You definitely can! Lots of people take their ebikes away on holiday with them, doing rail trails and even some month-long missions. The main thing you have to considering is staying on top of your battery levels.
Most people who go touring on their ebikes do so on a hardtail mountain bike, as this would give them a good balance of capability as well as comfort for mixed terrain riding. This also gives you the option to run a rear rack with panniers on the back if need be. However, if you're not a fan of high top tubes, we also have step through hard tail mountain bikes available too. There are handy extras of touring with a ebike as well, such as being able to charge your phone and power your lights through your bike's battery and getting a Bosch display that has mapping capablities built into it.
If you're just wanting to go touring on cycle trails, and only doing 40 to 50 kilometers a day, you should be able to do so on most of our ebikes.
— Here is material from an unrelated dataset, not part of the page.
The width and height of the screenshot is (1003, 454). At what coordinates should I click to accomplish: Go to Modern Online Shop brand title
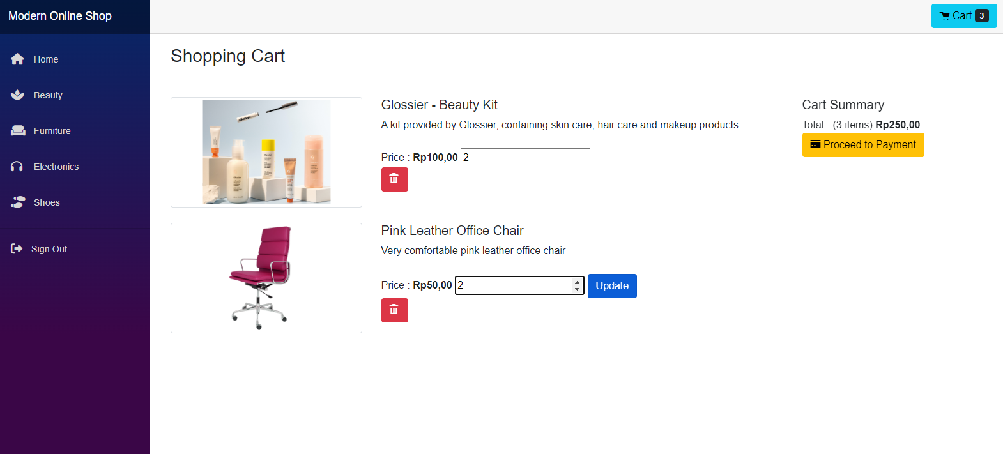(x=60, y=16)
The Moustache Xroad's are a perfect bike for this, since they have a larger than average 65 watt hour battery, which can do 70 or even 90 kilometers a day if you're economical with it.
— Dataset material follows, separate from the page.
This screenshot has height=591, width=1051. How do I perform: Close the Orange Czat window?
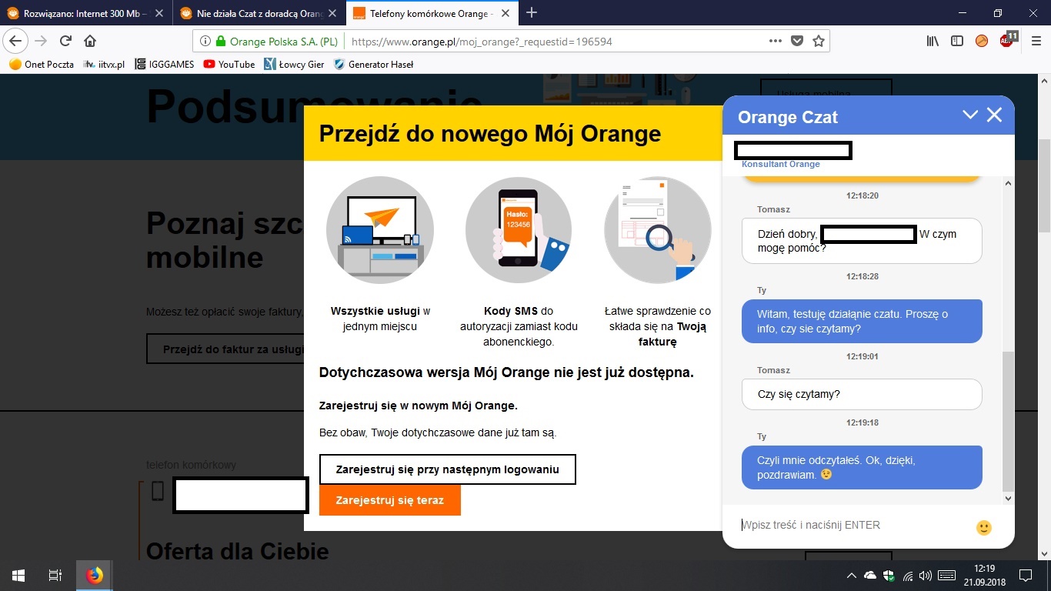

If you're wanting to do more long distance tours you might want to consider a dual battery system from Riese & Müller, which is the best way of significantly increasing your battery capacity. The dual battery system charge and discharge evenly so that both batteries have the same amount of use, which means they both last better in the long run. Of course it does add a fair bit of weight, but having that weight on the bike rather than in a bag is ideal if you need a second battery anyway.
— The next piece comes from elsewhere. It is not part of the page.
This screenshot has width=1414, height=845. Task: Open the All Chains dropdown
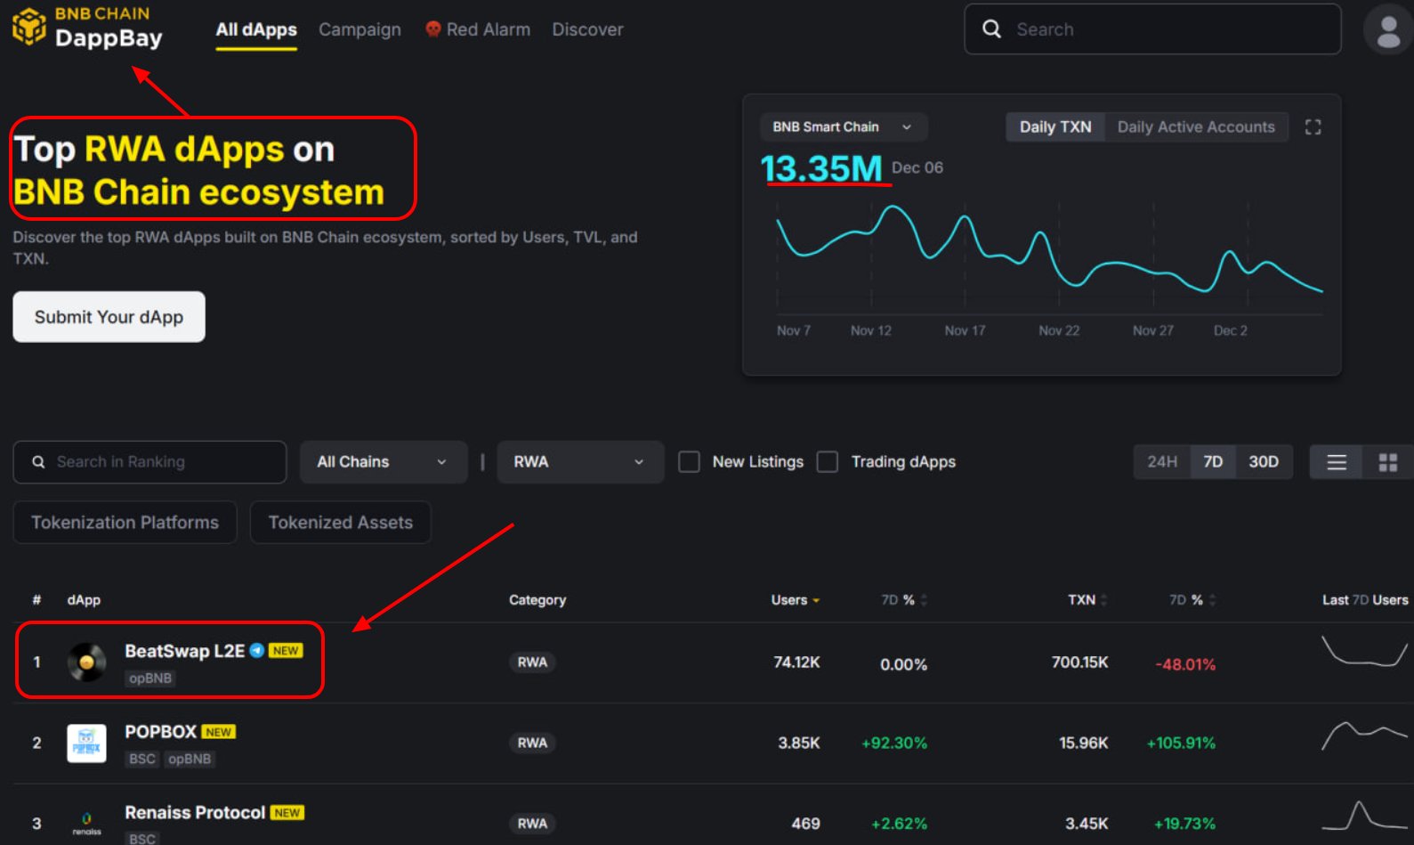click(383, 462)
If you are wanting to go on some more serious offroad journeys, such as the Old Ghost Road, it is possible but it does make things a bit more complicated. You can do the Old Ghost Road in two days, but chances are that you will use most of your charge on the first day, you will need a second battery since you can't charge at the hut. This means you either have to carry another battery in with you (as full suspension ebikes only come with one battery) or get a helicopter to drop one of for you, along with some beers for you and your mates. So yeah, less obvious of a solution for more serious offroad trips. However, carrying a spare battery is possible, and we even have met a couple who were riding the entirety of the Tour Aotearoa on their Sinch ebikes, carrying a second battery along with them the whole way.
As mentioned above, it's mainly about planning out your trip according to your charges, so every night that you stop you're able to plug the bike in. Some people as if you can charge by solar, and our answer to that is not really at a rate that's useful. People also ask whether you can recharge while you're riding, and this is not possible at the time of writing either. So you do need to plan the stops, but once you've got that sorted, the world is your oyster!